Instruction:
Rewrite the lines below, substituting "screen agent" for every "GUI agent" and leaving everything else unchanged.

(Dataset items)
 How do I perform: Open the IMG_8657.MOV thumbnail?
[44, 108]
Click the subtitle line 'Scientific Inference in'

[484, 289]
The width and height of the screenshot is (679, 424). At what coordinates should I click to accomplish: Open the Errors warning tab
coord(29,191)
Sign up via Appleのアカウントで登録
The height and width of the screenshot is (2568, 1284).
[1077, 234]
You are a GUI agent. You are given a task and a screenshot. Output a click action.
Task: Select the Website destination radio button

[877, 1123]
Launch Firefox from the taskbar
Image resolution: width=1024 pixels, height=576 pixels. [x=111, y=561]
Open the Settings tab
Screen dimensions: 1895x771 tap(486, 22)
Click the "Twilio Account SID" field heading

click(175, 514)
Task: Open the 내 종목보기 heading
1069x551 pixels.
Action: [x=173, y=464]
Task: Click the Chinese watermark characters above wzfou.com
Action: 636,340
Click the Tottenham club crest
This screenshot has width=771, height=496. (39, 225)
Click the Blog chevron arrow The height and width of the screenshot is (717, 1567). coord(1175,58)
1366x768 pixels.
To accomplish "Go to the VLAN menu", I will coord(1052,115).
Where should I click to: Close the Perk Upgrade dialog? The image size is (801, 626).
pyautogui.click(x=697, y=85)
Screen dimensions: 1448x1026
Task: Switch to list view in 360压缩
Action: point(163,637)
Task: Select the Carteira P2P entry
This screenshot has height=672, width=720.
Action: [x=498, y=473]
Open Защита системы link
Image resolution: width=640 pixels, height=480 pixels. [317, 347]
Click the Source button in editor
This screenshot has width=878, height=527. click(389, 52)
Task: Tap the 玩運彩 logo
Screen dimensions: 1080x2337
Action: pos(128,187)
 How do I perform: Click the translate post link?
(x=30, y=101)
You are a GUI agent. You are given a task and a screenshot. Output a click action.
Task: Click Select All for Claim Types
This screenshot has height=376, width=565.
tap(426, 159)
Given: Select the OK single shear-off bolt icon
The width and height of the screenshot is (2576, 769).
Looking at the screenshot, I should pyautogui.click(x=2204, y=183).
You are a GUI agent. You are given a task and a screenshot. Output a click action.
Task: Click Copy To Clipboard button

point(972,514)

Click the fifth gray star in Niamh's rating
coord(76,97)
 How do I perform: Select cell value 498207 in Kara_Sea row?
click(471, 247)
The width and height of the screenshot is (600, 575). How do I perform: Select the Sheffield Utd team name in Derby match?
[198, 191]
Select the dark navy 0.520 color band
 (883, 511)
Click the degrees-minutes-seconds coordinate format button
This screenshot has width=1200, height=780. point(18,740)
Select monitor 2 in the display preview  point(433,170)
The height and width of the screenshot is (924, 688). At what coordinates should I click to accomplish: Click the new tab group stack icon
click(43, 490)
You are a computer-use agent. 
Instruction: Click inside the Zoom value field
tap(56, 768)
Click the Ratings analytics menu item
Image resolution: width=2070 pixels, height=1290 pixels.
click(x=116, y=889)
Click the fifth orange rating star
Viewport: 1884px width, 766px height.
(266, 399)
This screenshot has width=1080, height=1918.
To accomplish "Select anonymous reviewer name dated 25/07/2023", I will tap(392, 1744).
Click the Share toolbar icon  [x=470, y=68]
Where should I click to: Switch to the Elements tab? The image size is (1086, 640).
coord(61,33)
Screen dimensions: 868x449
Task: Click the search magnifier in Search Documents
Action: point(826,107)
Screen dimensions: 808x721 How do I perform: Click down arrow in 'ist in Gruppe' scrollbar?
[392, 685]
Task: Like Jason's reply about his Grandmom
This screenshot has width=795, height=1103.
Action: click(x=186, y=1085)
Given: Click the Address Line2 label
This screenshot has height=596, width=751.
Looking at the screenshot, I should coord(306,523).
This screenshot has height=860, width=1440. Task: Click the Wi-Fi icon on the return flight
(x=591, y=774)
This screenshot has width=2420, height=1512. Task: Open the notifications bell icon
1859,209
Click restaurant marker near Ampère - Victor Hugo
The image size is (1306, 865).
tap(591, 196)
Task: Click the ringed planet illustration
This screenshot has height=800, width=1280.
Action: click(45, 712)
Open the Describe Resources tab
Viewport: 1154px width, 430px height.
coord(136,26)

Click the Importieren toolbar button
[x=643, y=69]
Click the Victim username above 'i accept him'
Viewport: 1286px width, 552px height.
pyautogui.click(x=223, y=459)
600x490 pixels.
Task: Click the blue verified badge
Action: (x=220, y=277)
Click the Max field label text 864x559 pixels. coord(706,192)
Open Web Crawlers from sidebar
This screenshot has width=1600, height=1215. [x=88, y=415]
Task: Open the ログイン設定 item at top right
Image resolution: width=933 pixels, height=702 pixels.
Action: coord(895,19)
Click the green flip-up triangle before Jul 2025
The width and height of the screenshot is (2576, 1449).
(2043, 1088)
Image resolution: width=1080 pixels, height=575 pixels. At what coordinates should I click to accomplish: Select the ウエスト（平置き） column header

Exercise output:
 How do I perform: Open the IMG_8657.MOV thumbnail?
[44, 108]
Click the subtitle line 'Scientific Inference in'

[484, 289]
The width and height of the screenshot is (679, 424). At what coordinates should I click to accomplish: Open the Errors warning tab
coord(29,191)
Sign up via Appleのアカウントで登録
The height and width of the screenshot is (2568, 1284).
[1077, 234]
You are a screen agent. You are given a task and a screenshot. Output a click action.
Task: Select the Website destination radio button

[877, 1123]
Launch Firefox from the taskbar
Image resolution: width=1024 pixels, height=576 pixels. [x=111, y=561]
Open the Settings tab
Screen dimensions: 1895x771 tap(486, 22)
Click the "Twilio Account SID" field heading

click(175, 514)
Task: Open the 내 종목보기 heading
1069x551 pixels.
Action: [x=173, y=464]
Task: Click the Chinese watermark characters above wzfou.com
Action: 636,340
Click the Tottenham club crest
This screenshot has width=771, height=496. (39, 225)
Click the Blog chevron arrow The height and width of the screenshot is (717, 1567). coord(1175,58)
1366x768 pixels.
To accomplish "Go to the VLAN menu", I will coord(1052,115).
Where should I click to: Close the Perk Upgrade dialog? The image size is (801, 626).
pyautogui.click(x=697, y=85)
Screen dimensions: 1448x1026
Task: Switch to list view in 360压缩
Action: point(163,637)
Task: Select the Carteira P2P entry
This screenshot has height=672, width=720.
Action: [x=498, y=473]
Open Защита системы link
Image resolution: width=640 pixels, height=480 pixels. [317, 347]
Click the Source button in editor
This screenshot has width=878, height=527. click(389, 52)
Task: Tap the 玩運彩 logo
Screen dimensions: 1080x2337
Action: pos(128,187)
 How do I perform: Click the translate post link?
(x=30, y=101)
You are a screen agent. You are given a task and a screenshot. Output a click action.
Task: Click Select All for Claim Types
This screenshot has height=376, width=565.
tap(426, 159)
Given: Select the OK single shear-off bolt icon
The width and height of the screenshot is (2576, 769).
Looking at the screenshot, I should pyautogui.click(x=2204, y=183).
You are a screen agent. You are given a task and a screenshot. Output a click action.
Task: Click Copy To Clipboard button

point(972,514)

Click the fifth gray star in Niamh's rating
coord(76,97)
 How do I perform: Select cell value 498207 in Kara_Sea row?
click(471, 247)
The width and height of the screenshot is (600, 575). How do I perform: Select the Sheffield Utd team name in Derby match?
[198, 191]
Select the dark navy 0.520 color band
 (883, 511)
Click the degrees-minutes-seconds coordinate format button
This screenshot has width=1200, height=780. point(18,740)
Select monitor 2 in the display preview  point(433,170)
The height and width of the screenshot is (924, 688). At what coordinates should I click to accomplish: Click the new tab group stack icon
click(43, 490)
You are a computer-use agent. 
Instruction: Click inside the Zoom value field
tap(56, 768)
Click the Ratings analytics menu item
Image resolution: width=2070 pixels, height=1290 pixels.
click(x=116, y=889)
Click the fifth orange rating star
Viewport: 1884px width, 766px height.
(266, 399)
This screenshot has width=1080, height=1918.
To accomplish "Select anonymous reviewer name dated 25/07/2023", I will tap(392, 1744).
Click the Share toolbar icon  [x=470, y=68]
Where should I click to: Switch to the Elements tab? The image size is (1086, 640).
coord(61,33)
Screen dimensions: 868x449
Task: Click the search magnifier in Search Documents
Action: point(826,107)
Screen dimensions: 808x721 How do I perform: Click down arrow in 'ist in Gruppe' scrollbar?
[392, 685]
Task: Like Jason's reply about his Grandmom
This screenshot has width=795, height=1103.
Action: click(x=186, y=1085)
Given: Click the Address Line2 label
This screenshot has height=596, width=751.
Looking at the screenshot, I should coord(306,523).
This screenshot has height=860, width=1440. Task: Click the Wi-Fi icon on the return flight
(x=591, y=774)
This screenshot has width=2420, height=1512. Task: Open the notifications bell icon
1859,209
Click restaurant marker near Ampère - Victor Hugo
The image size is (1306, 865).
tap(591, 196)
Task: Click the ringed planet illustration
This screenshot has height=800, width=1280.
Action: click(45, 712)
Open the Describe Resources tab
Viewport: 1154px width, 430px height.
coord(136,26)

Click the Importieren toolbar button
[x=643, y=69]
Click the Victim username above 'i accept him'
Viewport: 1286px width, 552px height.
pyautogui.click(x=223, y=459)
600x490 pixels.
Task: Click the blue verified badge
Action: (x=220, y=277)
Click the Max field label text 864x559 pixels. coord(706,192)
Open Web Crawlers from sidebar
This screenshot has width=1600, height=1215. [x=88, y=415]
Task: Open the ログイン設定 item at top right
Image resolution: width=933 pixels, height=702 pixels.
Action: coord(895,19)
Click the green flip-up triangle before Jul 2025
The width and height of the screenshot is (2576, 1449).
(2043, 1088)
Image resolution: width=1080 pixels, height=575 pixels. At what coordinates should I click to accomplish: Select the ウエスト（平置き） column header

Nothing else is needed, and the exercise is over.